Figure 14.5 on page 226 of your text uses an example of a population of butterflies that is in genetic equilibrium - a population that does not change genetically over time. This example is important for two reasons. First, it shows how alleles are inherited in successive generations of a population (as opposed to the movement of alleles from individual parents to offspring). Second, it helps us think about the conditions that must be present in order for a population to remain genetically stable (at equilibrium). The example in your text uses the alleles A and a which determine wing color (AA - Dark Blue; Aa - Medium Blue; aa - White). In this population of 1000 individuals (490 AA, 420 Aa, and 90 aa), 70% of the alleles are A and 30% of the alleles are a. These percentages translate into allele frequencies of 0.7 and 0.3, respectively. In the Hardy-Weinberg equation, p and q are used to represent the frequencies of the A and a alleles in the population, so for this population, p=0.7 and q=0.3. Now imagine that this generation reproduces. Each individual mates exactly once and mate choice is random. If these two conditions are true, then the allele frequencies of the offspring can be determined using a punnett square. Allele frequencies of the gametes are multiplied to give the frequency of each genotype resulting from fertilization. In this example, the offspring generation (F1) has the same distribution of alleles and phenotypes as the parental (P) generation. Note that in order for this to occur, we had to assume that mating was random, and that all individuals had equal reproductive success. In real populations, these criteria are never met. The normal situation in a real population starts with more individuals than can survive and reproduce. Not all of the individuals that are born will end up reproducing, so the condition of equal reproductive success is always violated. In addition, mate choice is not random. In any population, some individuals will be preferred mates and others will be less successful at mating (sexual selection, see section 14.9) The fact that mating is not random and that reproductive success is not equal in a population mean that that population is evolving - changing genetically over time.
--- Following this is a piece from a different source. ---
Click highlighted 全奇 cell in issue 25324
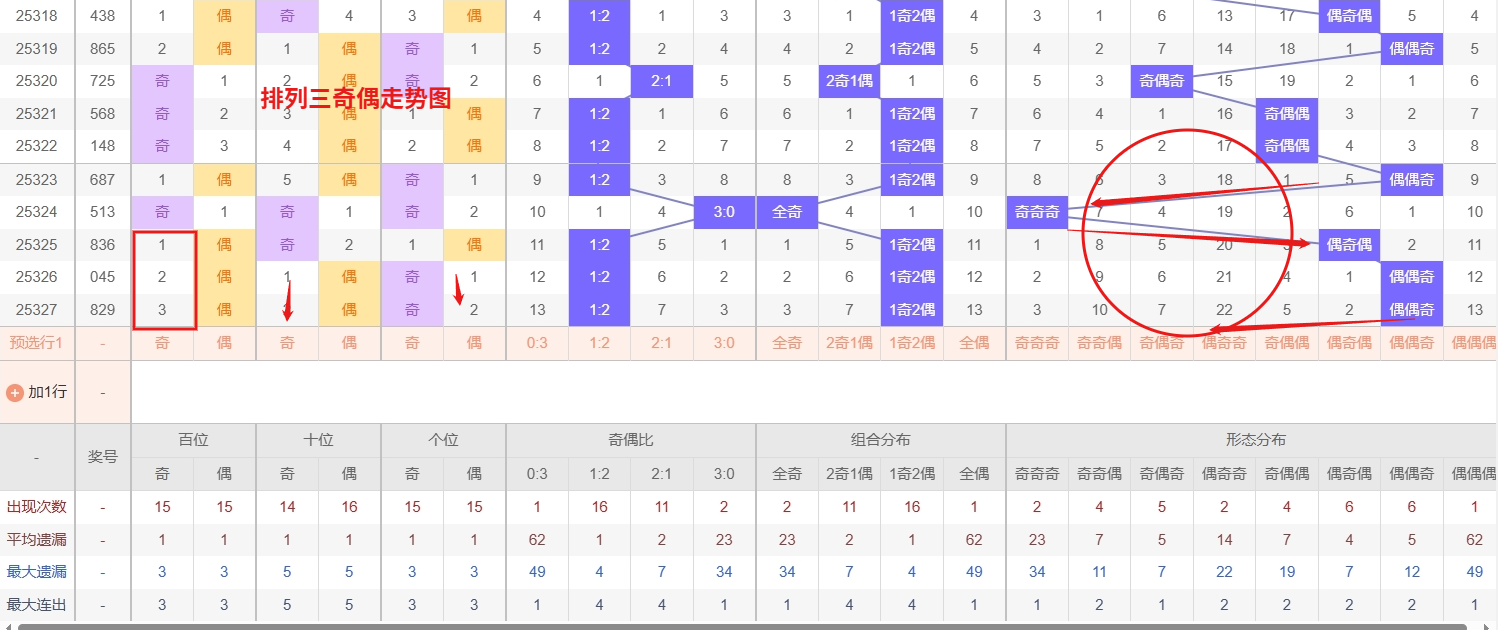The height and width of the screenshot is (630, 1501). click(787, 212)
In addition to the random mating and equal reproductive success criteria for genetic equilibrium, three other conditions must be met: no mutation, large population, and isolated population. Mutations - heritable changes in the DNA sequence - give rise to new alleles, changing the distribution of alleles in a population, and therefore leading to genetic change over time. Populations at equilibrium must be large so that the random nature of reproduction is not biased by small sample size (see section 14.11). Finally, populations at equilibrium must be isolated, meaning that there are no changes in the frequency of alleles due to immigration of emigration.
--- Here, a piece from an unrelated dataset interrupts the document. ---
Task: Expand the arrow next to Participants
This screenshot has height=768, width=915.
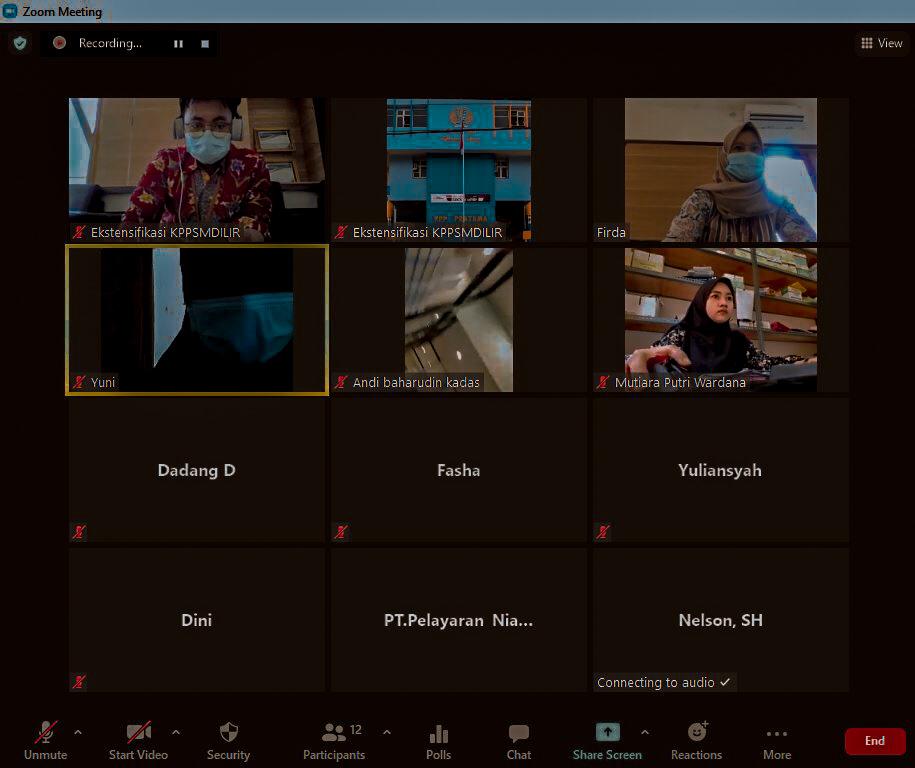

A closer look at the tendency for populations to have unequal reproductive success (sections 14.6, 14.7, and 14.8) shows that this tendency arises from the fact that population growth, a universal characteristic of populations, cannot proceed indefinitely. Eventually, individuals in any population will end up competing for resources. The reproductive success of some individuals will be higher that of others, and this unequal success will be driven by natural selection - one of the best-documented processes in biology. Selection can be directional, as in the case of the moths in figure 14.11. In this case, reproductive success of individuals on one tail of the distribution is limited, driving the distribution toward the other tail. This type of selection the common response of populations to pesticides or antibiotics. Selection can also be stabilizing (figure 14.12) where the individuals having extreme values of a train have decreased reproductive success, or disruptive (figure 14.14) where individuals having intermediate values for a trait are disfavored.

You now have a good understanding of the basics of genetic change in populations. Since the conditions required for genetic equilibrium are not met in any population, this means that all populations are constantly evolving. In the coming lectures, we will look at how this genetic change can give rise to new species and to the history of speciation over geologic time.